Boston Confab Inspires Gripes
Some House Democrats are privately voicing frustration about Boston, this year’s host city for the party’s national convention, suggesting that the city won’t be able to provide the perks that Members have come to expect.
Drawing the most fire are Boston’s limited hotel space and the relatively small crowd capacity of the main convention site, the Fleet Center, according to Democratic sources both on and off Capitol Hill. Among many Democrats, Boston is considered a mid-size city — a smaller host locale than Chicago and Los Angeles, which hosted the 1996 and 2000 Democratic conventions, respectively.
While convention officials already have lined up credentials and hotel accommodations for Members of Congress, “superdelegates” to the convention, those same lawmakers worry they will be unable to get their friends, family and top donors plum housing slots and arena credentials.

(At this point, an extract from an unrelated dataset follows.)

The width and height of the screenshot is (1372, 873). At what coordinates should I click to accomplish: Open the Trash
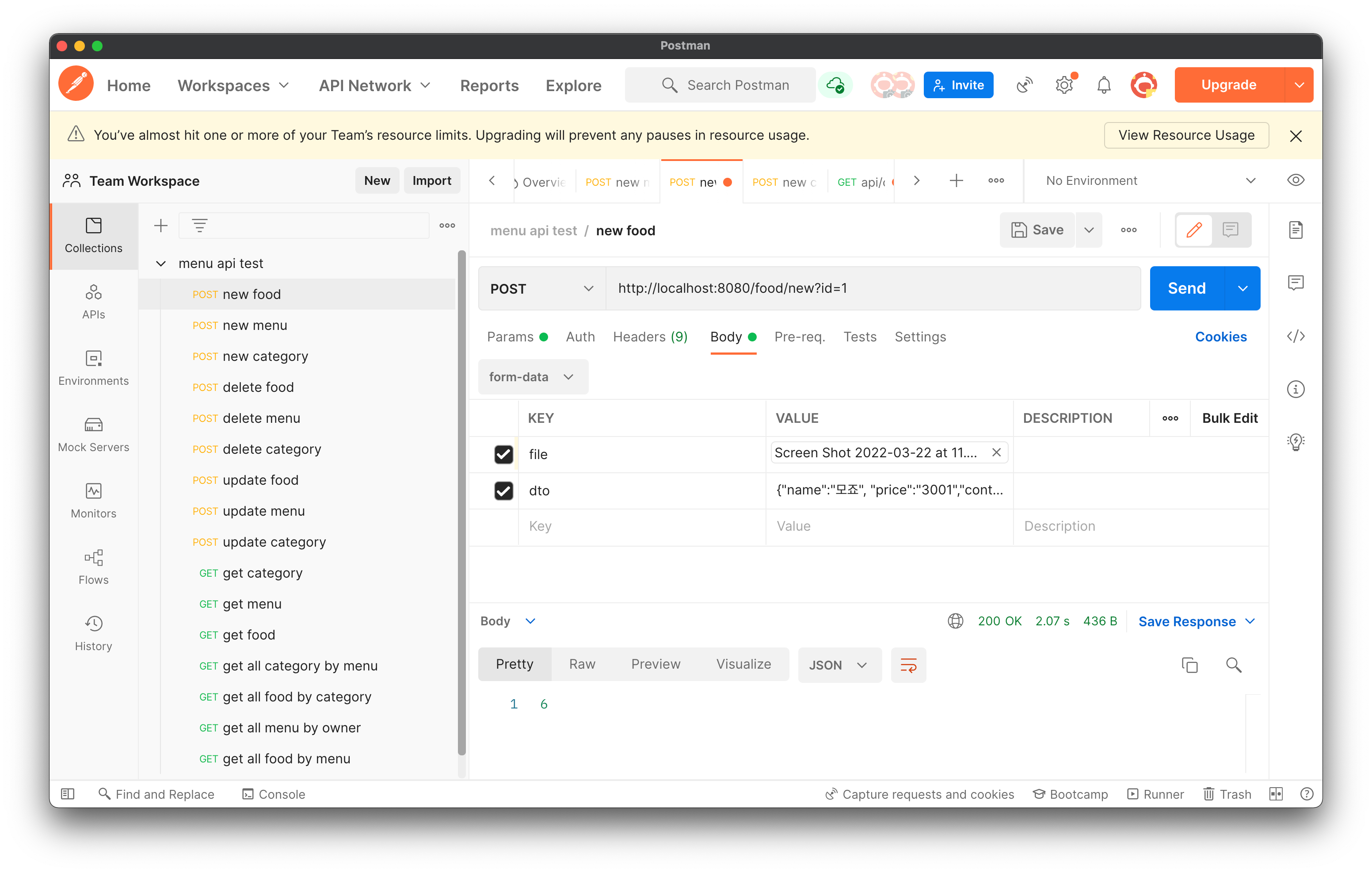1227,794
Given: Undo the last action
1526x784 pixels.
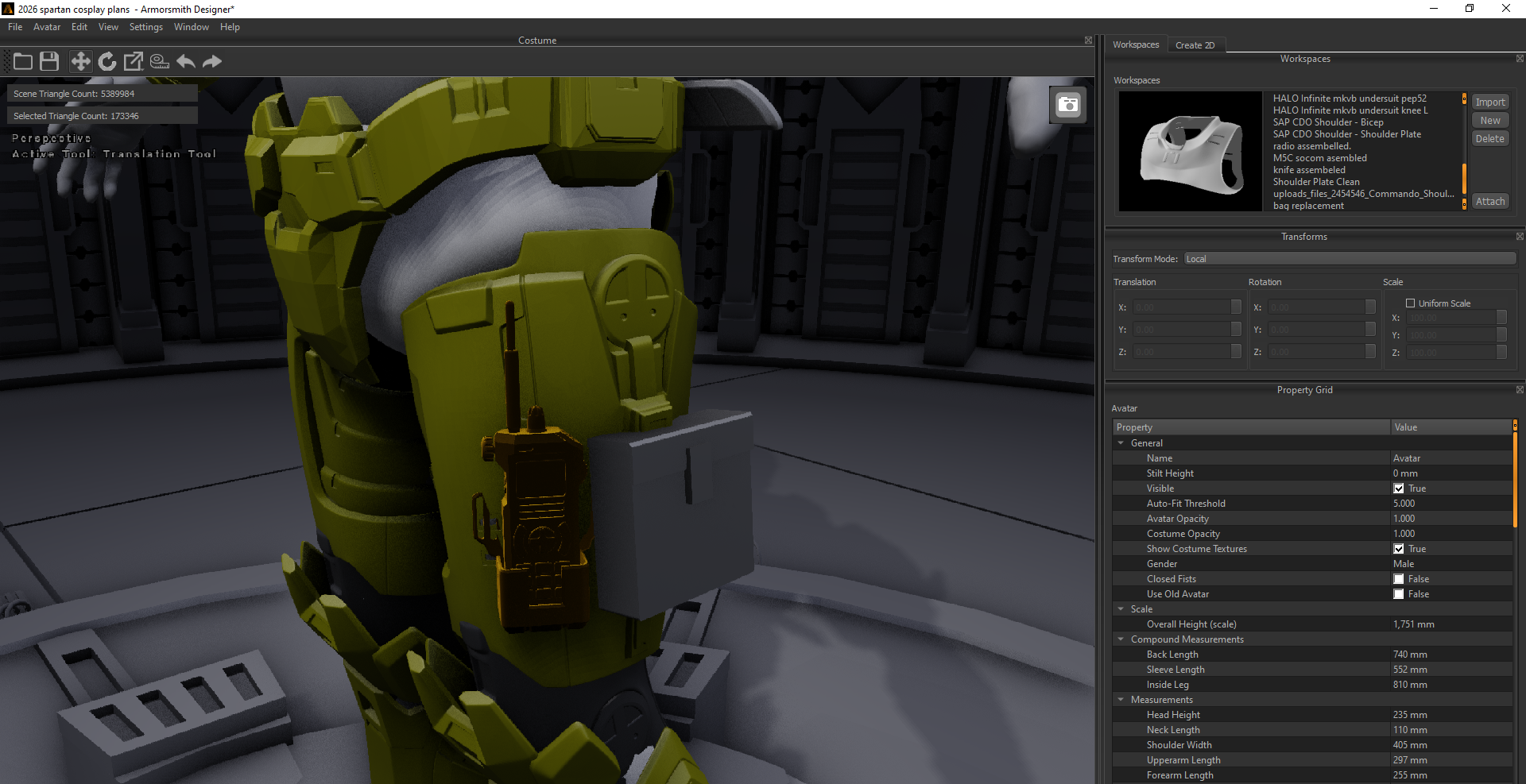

“The hotel situation is a mess — there aren’t enough rooms,” said a Washington-based Democratic strategist. “Also, the Fleet Center is smaller and there are fewer credentials to give out. The Democratic National Convention Committee is having to make really tough decisions.”
Democratic sources say convention planners are already looking at creative ways to secure more housing nearby — even asking wealthy Bostonians to offer up their mansions for the week.
Those sources say that officials have assured delegates that they will have to stay no more than 3.5 miles away from the Fleet Center. Such a move is seen as critical given that much of Boston’s road and transportation network will be shut down during the week’s events, which will run from July 26 to 29.
Members and other prominent officials already are expected to rely on foot travel and public transportation to get around.
“Not everyone is going to be in the heart of the city,” acknowledged one senior Democratic Member who requested anonymity. “There will be inconveniences.”
Officially, Members will get the same number of credentials this year as in the past — one for themselves and one for another person. Members, however, are used to scoring additional passes.
“Credentials are tight” this year, said one veteran Member. “People are not happy about that. This is not the way to expand the party. We need a big tent.”
But Peggy Wilhide, communications director for the convention, said despite the Member concerns, lawmakers and their friends will not be slighted this year. She said while Boston is a smaller city and the Fleet Center has “slightly fewer skyboxes,” planners have secured the same number of Member credentials and hotel rooms as they did in Los Angeles four years ago.
Suitably located hotel rooms, in particular, will be available to priority attendees including delegates, their friends and family, and key Democratic allied groups, she said.
“I think it will be the same as in LA and in past conventions,” Wilhide said.
Democratic Caucus Chairman Bob Menendez (N.J.), co-chairman of the convention’s credentials committee, said convention planners are working overtime to ensure the Members’ needs are met.
“It’s going to be an excellent convention, whatever logistical challenges we have,” he said. “People are so excited about taking back the majority that we will overcome any logistical challenges Boston presents.”
It remains unclear how many people will be able to be credentialed for this summer’s events at the Fleet Center. The arena has an official capacity of 19,600 and seats slightly less for sporting events.
By contrast, the Staples Center in Los Angeles has an official capacity of 20,500, a number that in 2000 was reduced to 18,000 by the Democrats’ elaborate staging. But officials said that total was sometimes surpassed.
Convention planners and members of the Massachusetts delegation defended Beantown as a venue for the convention. They say they are confident any gripes by Members will wane by the time the convention begins.
“We will work those things out,” said Rep. Bill Delahunt (D-Mass.). “My own sense is that when attendees leave they will have a very positive impression and reflect on it as one of the great conventions and of America’s greatest cities.”
Delahunt added that convention cities always face challenges, noting that Los Angeles posed major transportation problems because of its size and layout.
On the flip side, he said, Members should be able to walk easily throughout downtown Boston and enjoy its offerings.
Rep. Richard Neal (D-Mass.) said “there is always hand-wringing” in advance of a convention. But those issues, he added, are always resolved.
“After 20 years of negotiating the Big Dig” — the years-long development of burying a major highway through the heart of Boston — “we’re going to get through these problems,” Neal said. “We’ll use creativity. We’ll sort through these things.”
Another Democratic lawmaker said the Massachusetts delegation is feeling the heat from its colleagues but doing a good job working to soften the early frustrations.
“Members from the Massachusetts delegation are under a great deal of pressure,” said the House Democrat. “Boston is a mid-size city. It’s not New York, Los Angeles or Chicago. Certainly efforts are being made so Members get what they want.”
As part of that effort, key Democratic sources suggested, convention planners will work to get attendees the best hotel rooms and secure more credentials. Members, those sources said, will work within their delegations to make trades for passes, as well as with state officials to try to get additional credentials for top constituents, donors and backers.
“Members have always cut deals to get more credentials,” said one Democratic Congressional aide. “It’s just going to be harder to do this cycle.”